* **AIM**
Rewrite the lines from the line with "The height and" through the line with "Action: pos(467,276)", changing "section title" to "heading" and keeping everything else the same. Leave the pictures out.

* **SUPPLIED RECORDS**
========================

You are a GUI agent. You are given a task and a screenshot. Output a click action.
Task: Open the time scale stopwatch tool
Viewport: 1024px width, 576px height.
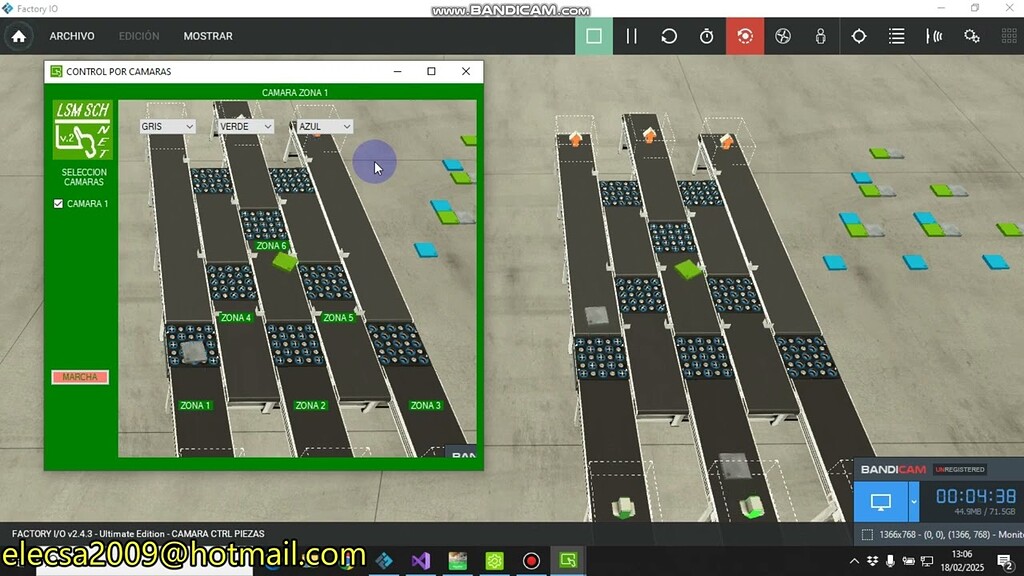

========================

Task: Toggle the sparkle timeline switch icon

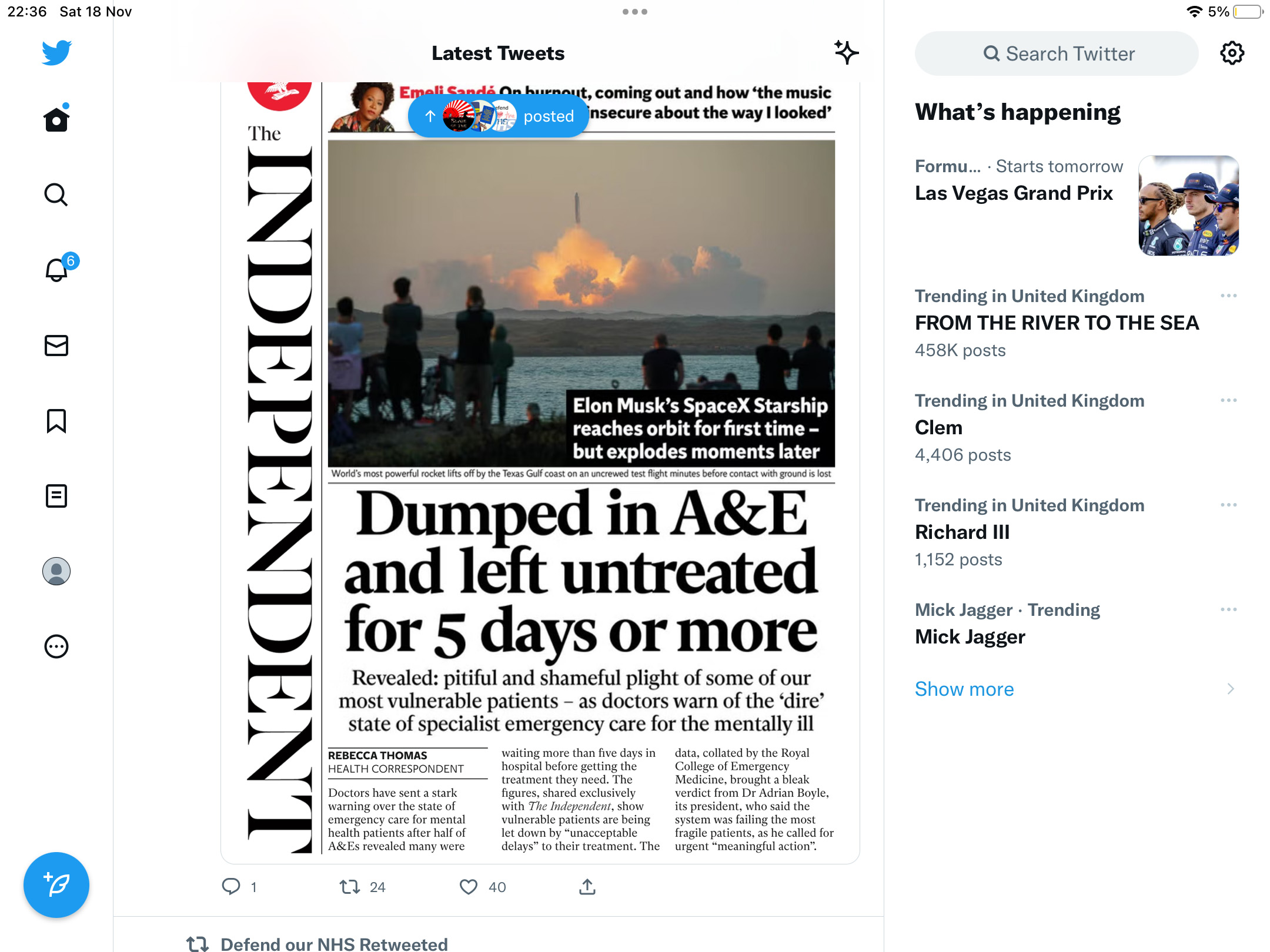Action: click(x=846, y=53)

========================

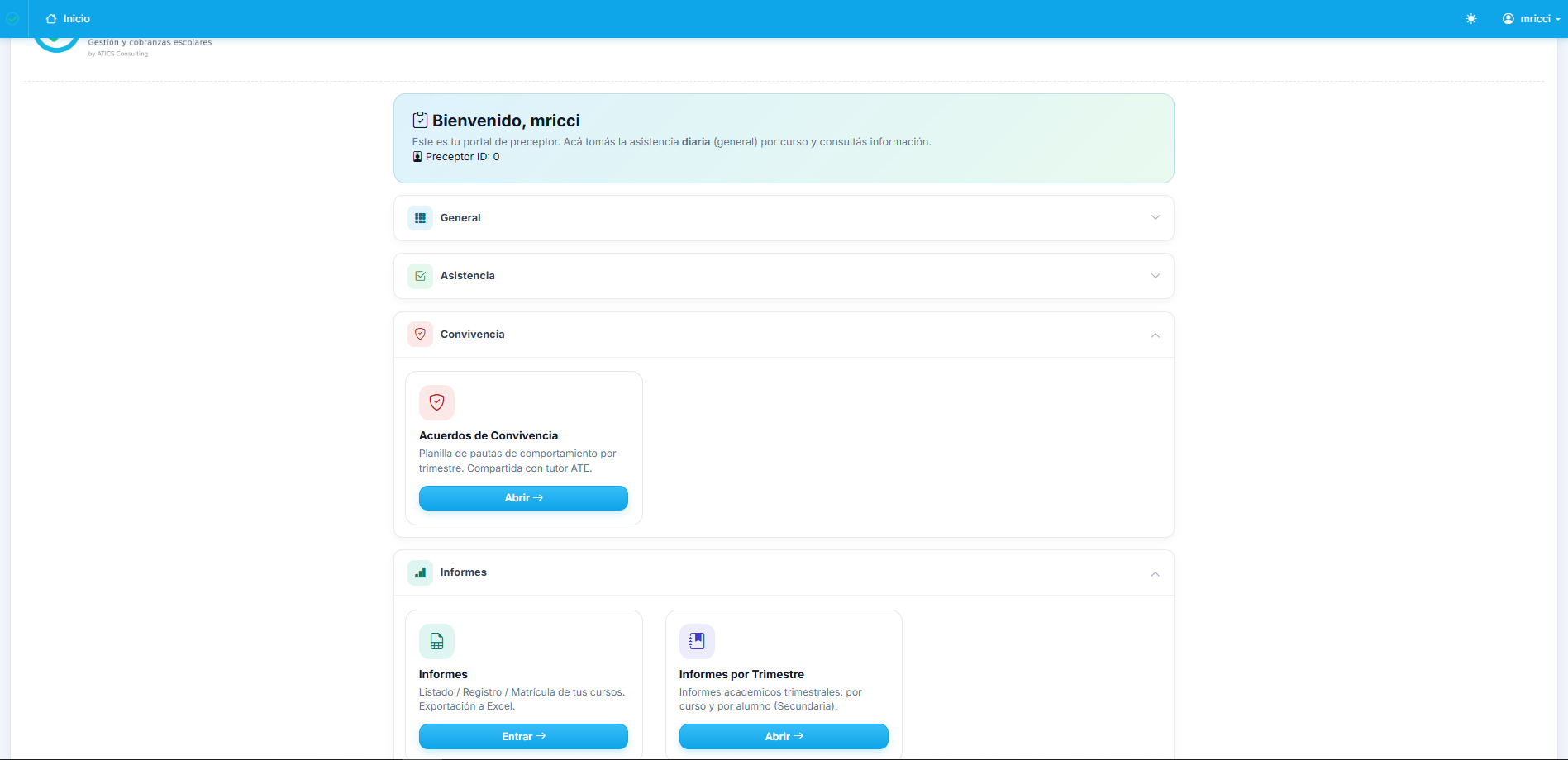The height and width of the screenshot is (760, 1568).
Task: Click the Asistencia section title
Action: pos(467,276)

========================

* **FINISHED EXERCISE**
The height and width of the screenshot is (760, 1568).
Task: Click the Asistencia heading
Action: pos(467,276)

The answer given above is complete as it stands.